▶ [Task directions]:
Duplicate the records starting at the line containing "À propos (149, 40)" and ending at the line containing "reinstallation_ubuntu (48, 2450)", both included, with their coordinates, and nothing else.

▶ [Data to process]:
* begin *

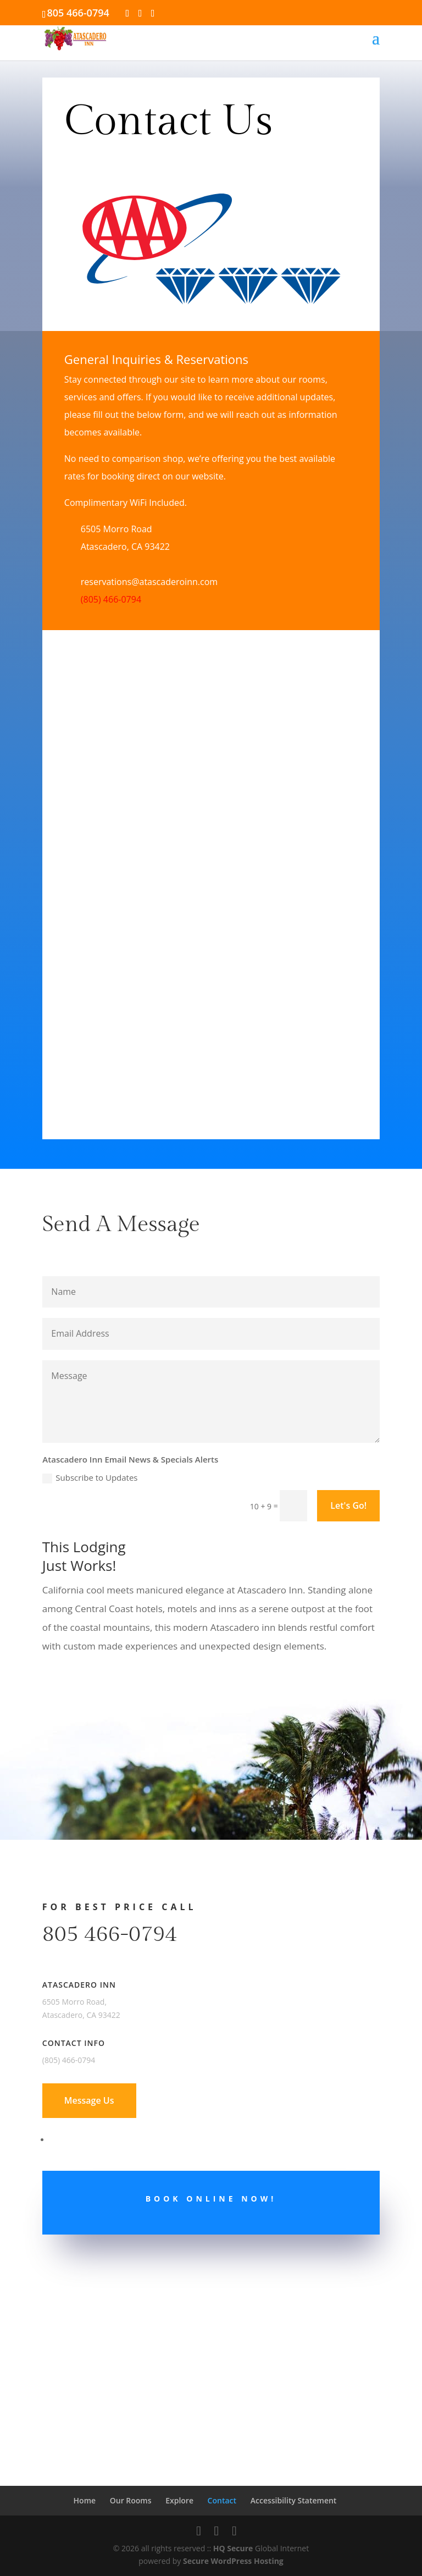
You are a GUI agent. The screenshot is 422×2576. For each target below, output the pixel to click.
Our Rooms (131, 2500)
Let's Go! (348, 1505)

* end *
* begin *

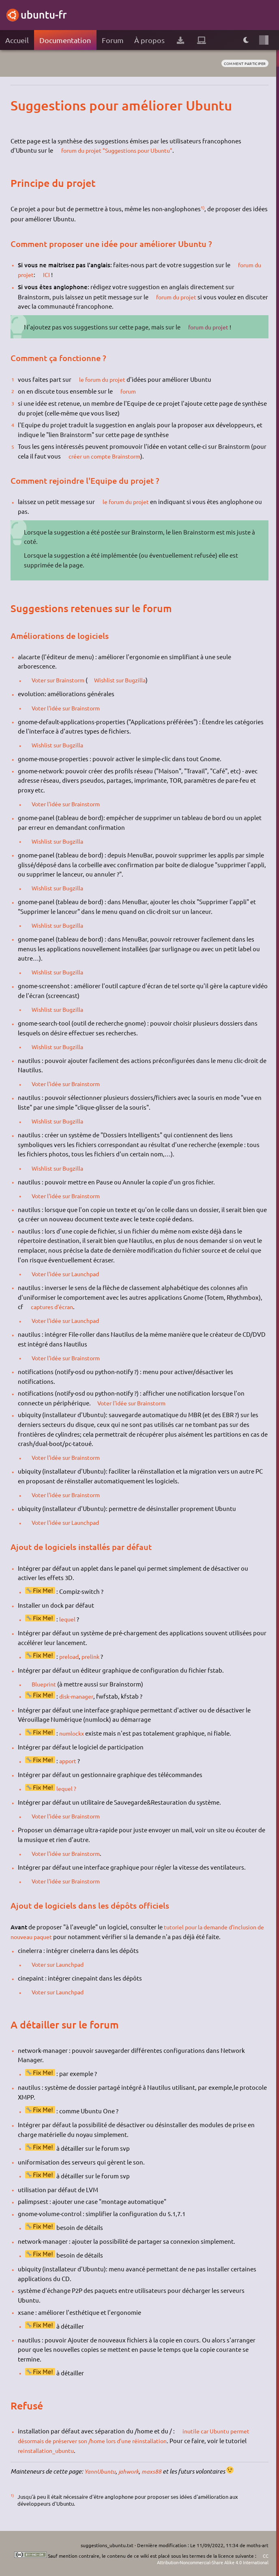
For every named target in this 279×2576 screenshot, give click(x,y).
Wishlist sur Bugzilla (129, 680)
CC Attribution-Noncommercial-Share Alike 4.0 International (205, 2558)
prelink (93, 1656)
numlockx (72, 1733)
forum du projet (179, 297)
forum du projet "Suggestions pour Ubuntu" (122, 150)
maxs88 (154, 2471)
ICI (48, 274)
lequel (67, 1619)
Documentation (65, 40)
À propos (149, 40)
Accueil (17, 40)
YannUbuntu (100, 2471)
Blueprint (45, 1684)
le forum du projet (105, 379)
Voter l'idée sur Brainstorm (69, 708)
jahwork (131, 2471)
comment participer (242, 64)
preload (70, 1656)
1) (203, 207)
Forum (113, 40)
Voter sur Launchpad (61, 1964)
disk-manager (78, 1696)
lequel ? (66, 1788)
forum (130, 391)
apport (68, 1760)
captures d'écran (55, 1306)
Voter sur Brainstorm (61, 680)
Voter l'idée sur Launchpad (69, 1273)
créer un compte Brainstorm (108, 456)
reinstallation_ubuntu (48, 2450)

* end *

▶ [Exercise response]:
À propos (149, 40)
Accueil (17, 40)
YannUbuntu (100, 2471)
Blueprint (45, 1684)
le forum du projet (105, 379)
Voter l'idée sur Brainstorm (69, 708)
jahwork (131, 2471)
comment participer (242, 64)
preload (70, 1656)
1) (203, 207)
Forum (113, 40)
Voter sur Launchpad (61, 1964)
disk-manager (78, 1696)
lequel ? (66, 1788)
forum (130, 391)
apport (68, 1760)
captures d'écran (55, 1306)
Voter sur Brainstorm (61, 680)
Voter l'idée sur Launchpad (69, 1273)
créer un compte Brainstorm (108, 456)
reinstallation_ubuntu (48, 2450)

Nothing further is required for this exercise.